Korean BBQ also arrives with a supporting cast: doenjang jjigae (fermented soybean paste stew), kimchi in various stages of fermentation, pickled vegetables, and steamed egg are standard accompaniments that add context to the main proteins. The fermentation culture embedded in Korean cuisine, from kimchi to doenjang to ganjang, represents a sourcing and preparation chain that operates at the restaurant level and the household level simultaneously. Restaurants along the Duluth corridor, competing for a customer base that makes kimchi at home, are held to a standard that most Korean BBQ restaurants in other American cities do not face.
This is the competitive pressure that shapes what Honey Pig and its neighbors serve. A closer look at the broader Duluth dining scene, including Chinese venues like East Pearl and Japanese options like Haru Ichiban, illustrates how Gwinnett County's Asian dining ecosystem extends well beyond Korean BBQ into a genuinely diverse range of regional cuisines. For non-Korean options in the same area, Georgia Diner and Frankie's The Steakhouse represent different points on the local spectrum.
Placing Honey Pig in the National Conversation
American dining has spent the last decade reconnecting sourcing to story, with farm-to-table credentials driving menus at venues ranging from Blue Hill at Stone Barns in Tarrytown and Single Thread Farm in Healdsburg to the prix-fixe programs at The French Laundry in Napa and Le Bernardin in New York City. At the other end of the format spectrum, the Korean BBQ corridor in Duluth represents a different version of sourcing consciousness, one embedded in community expectation.

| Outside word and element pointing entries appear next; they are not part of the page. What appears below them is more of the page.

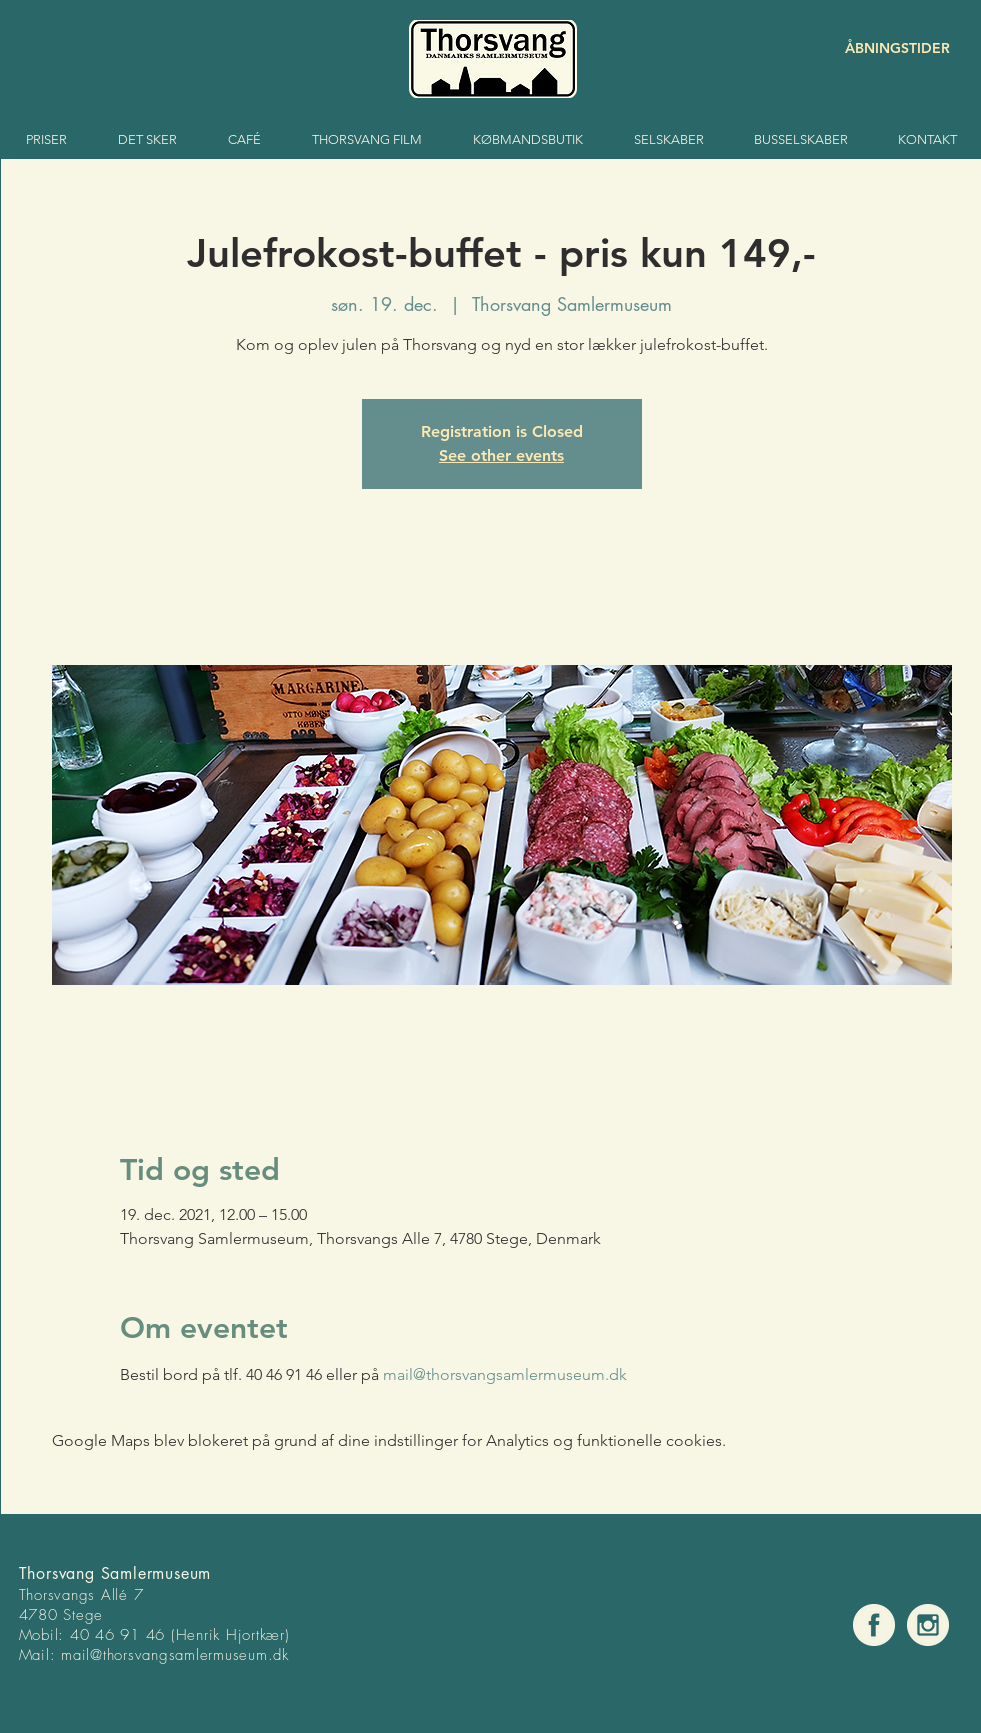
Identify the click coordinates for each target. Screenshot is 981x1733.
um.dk (268, 1655)
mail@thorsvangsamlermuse (154, 1655)
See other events (501, 455)
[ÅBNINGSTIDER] (879, 48)
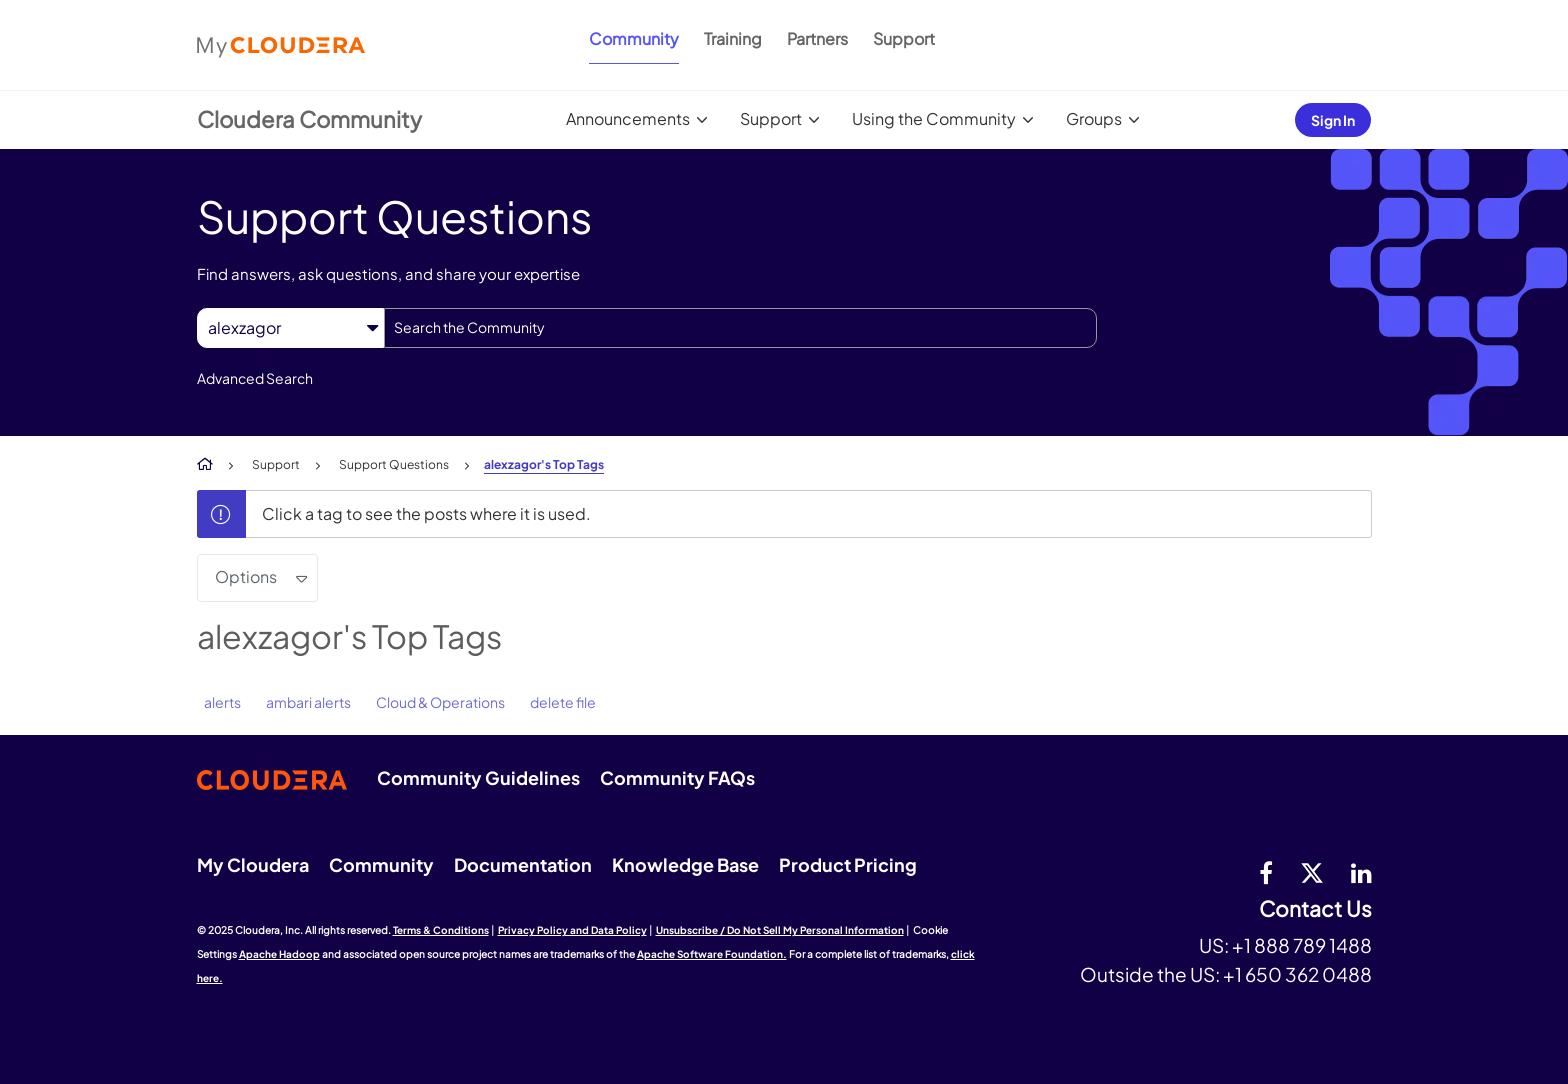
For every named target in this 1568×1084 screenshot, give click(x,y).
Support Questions (394, 464)
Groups (1094, 118)
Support (904, 38)
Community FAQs (677, 777)
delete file (563, 702)
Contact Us (1315, 909)
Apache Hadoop (279, 954)
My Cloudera (253, 864)
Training (733, 38)
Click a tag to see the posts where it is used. (426, 513)
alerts (222, 702)
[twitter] (1312, 872)
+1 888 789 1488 (1302, 945)
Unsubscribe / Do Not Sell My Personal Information (780, 930)
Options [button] (246, 576)
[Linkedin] (1361, 872)
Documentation (523, 864)
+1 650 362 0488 (1297, 974)
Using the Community (934, 118)
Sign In (1333, 120)
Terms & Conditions (441, 930)
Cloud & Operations (440, 702)
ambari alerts (308, 702)
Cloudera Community (309, 119)
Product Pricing (848, 864)
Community (634, 38)
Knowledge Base (685, 864)
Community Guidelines (478, 777)
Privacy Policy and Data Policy (572, 930)
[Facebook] (1266, 872)
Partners (817, 38)
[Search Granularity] (290, 327)
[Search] (740, 328)
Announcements (628, 118)
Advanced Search (255, 378)
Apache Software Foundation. (712, 954)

The distinction is worth holding. Venues like Alinea in Chicago, Lazy Bear in San Francisco, Providence in Los Angeles, Addison in San Diego, Emeril's in New Orleans, and The Inn at Little Washington in Washington operate within a framework where awards and critic recognition define the comparable set. Korean BBQ in Duluth operates within a framework where community trust and repeat local patronage are the primary signals. Both frameworks produce serious food; they simply use different currencies. For international reference, 8 1/2 Otto e Mezzo Bombana in Hong Kong illustrates yet another axis of the same conversation about how ingredient sourcing and cultural authority intersect at the table.
Planning Your Visit
Honey Pig is located at 3473 Old Norcross Road, Suite 304, Duluth, GA 30096, within a commercial plaza that houses multiple restaurants and retail tenants. Parking is available on-site, which matters in a strip-mall format where foot traffic is car-dependent. The Old Norcross corridor is most active on weekend evenings, when waits at the most popular venues can stretch past thirty minutes; arriving before 6 p.m. on weekdays reduces that friction considerably. Honey Pig is walk-in friendly, with casual dress and an average price of about $25 per person.
At-a-Glance Comparison
Comparable venues nearby, for context on price, style, and recognition.
| Venue | Cuisine | Price | Awards | Notes |
|---|---|---|---|---|
| Honey PigThis venue — the venue you are viewing | Korean BBQ | $$ | , | |
| Iron Age | Korean BBQ All-You-Can-Eat | $$ | , | Duluth |
| The Stone Grill - Korean BBQ and Grill | Authentic Korean BBQ | $$ | , | Duluth |
| KITCHEN 121 | Korean-Japanese Fusion | $$ | , | Duluth |
| Breakers Korean BBQ & Grill | Korean BBQ | $$ | , | Gwinnett Place |
| The Best BBQ | Hong Kong-Style Roast Meats & Dim Sum | $$ | , | Duluth |
At a Glance
- Lively
- Energetic
- Industrial
- Group Dining
- Family
- Casual Hangout
- Open Kitchen
- Beer Program
Casual, exciting, industrial decor with hands-on grilling creating a fun, lively atmosphere.